I regret that details of their salaries cannot be obtained in the time available.
The text of the letter requested that a protecting power be appointed to help to arrange the temporary evacuation of the civilian population of the Falkland Islands under the terms of the Geneva Convention. It also requested the immediate despatch to Port Stanley of an observer from that power.
I do not propose to reply formally to the letter until I have received it. However, I have already made it clear in the House that we would of course be ready to consider sympathetically assistance to Islanders who express their wish to be evacuated from what could become a combat zone.
§ Mr. Teddy Taylor
asked the Secretary of State for Foreign and Commonwealth Affairs what area of sea around the Falkland Islands is protected for fishing purposes; and what agreements have been made to permit vessels of other nations to fish in these waters.
§ Mr. Onslow
The Falkland Islands have a 3-mile territorial sea over which they haveinter alia fishing jurisdiction.
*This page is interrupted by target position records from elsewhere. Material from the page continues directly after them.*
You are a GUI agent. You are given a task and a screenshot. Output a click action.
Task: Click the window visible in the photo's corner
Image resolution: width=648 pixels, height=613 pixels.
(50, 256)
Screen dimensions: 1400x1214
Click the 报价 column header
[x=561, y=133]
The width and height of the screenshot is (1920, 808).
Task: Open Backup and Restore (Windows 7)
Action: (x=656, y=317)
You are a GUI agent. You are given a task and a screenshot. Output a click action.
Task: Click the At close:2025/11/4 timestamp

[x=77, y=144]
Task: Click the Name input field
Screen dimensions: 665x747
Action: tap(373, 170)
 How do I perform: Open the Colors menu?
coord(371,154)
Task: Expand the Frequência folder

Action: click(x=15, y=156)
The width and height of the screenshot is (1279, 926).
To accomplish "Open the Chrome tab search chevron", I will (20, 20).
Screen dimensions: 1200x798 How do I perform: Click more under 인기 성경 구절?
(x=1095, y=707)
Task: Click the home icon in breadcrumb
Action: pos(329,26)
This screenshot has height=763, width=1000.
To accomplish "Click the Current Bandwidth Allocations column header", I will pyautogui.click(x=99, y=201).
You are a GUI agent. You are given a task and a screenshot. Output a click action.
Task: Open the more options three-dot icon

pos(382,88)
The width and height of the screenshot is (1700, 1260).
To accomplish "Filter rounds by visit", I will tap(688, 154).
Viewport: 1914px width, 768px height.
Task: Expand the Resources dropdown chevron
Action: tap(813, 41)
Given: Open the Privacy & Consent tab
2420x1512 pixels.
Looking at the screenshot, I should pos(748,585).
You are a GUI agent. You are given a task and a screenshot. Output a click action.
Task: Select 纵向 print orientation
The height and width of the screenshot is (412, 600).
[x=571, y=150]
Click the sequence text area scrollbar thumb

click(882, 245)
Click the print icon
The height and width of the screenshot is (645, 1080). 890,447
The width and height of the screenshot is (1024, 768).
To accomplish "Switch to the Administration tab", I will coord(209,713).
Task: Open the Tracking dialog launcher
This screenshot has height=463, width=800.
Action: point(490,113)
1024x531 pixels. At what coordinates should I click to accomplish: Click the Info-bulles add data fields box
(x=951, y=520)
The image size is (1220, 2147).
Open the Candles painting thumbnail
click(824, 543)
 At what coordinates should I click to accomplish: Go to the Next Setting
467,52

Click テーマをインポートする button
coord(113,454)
Other nations at present fish outside the 3-mile limit which are high seas; and there are thus no restrictions on fishing.
§ Mr. Teddy Taylor
asked the Secretary of State for Foreign and Commonwealth Affairs what information he has about the potential for oil development in the territorial waters of the Falkland Islands; if there have been any indications of mineral deposits on the islands themselves; and if he will make a statement.
§ Mr. Onslow
Available information on the hydrocarbons potential of the Falkland Islands is sparse and based on broad grid seismic surveys. While the detailed conclusions of these surveys are commercially confidential, there are areas around the Falkland Islands which appear to contain sedimentary layers of a sufficient thickness and appropriate structure both to generate and contain hydrocarbons, though this has not been confirmed by drilling.
The Falkland Islands themselves are believed to contain no hydrocarbons and surveys have shown no metalliferous minerals of economic value.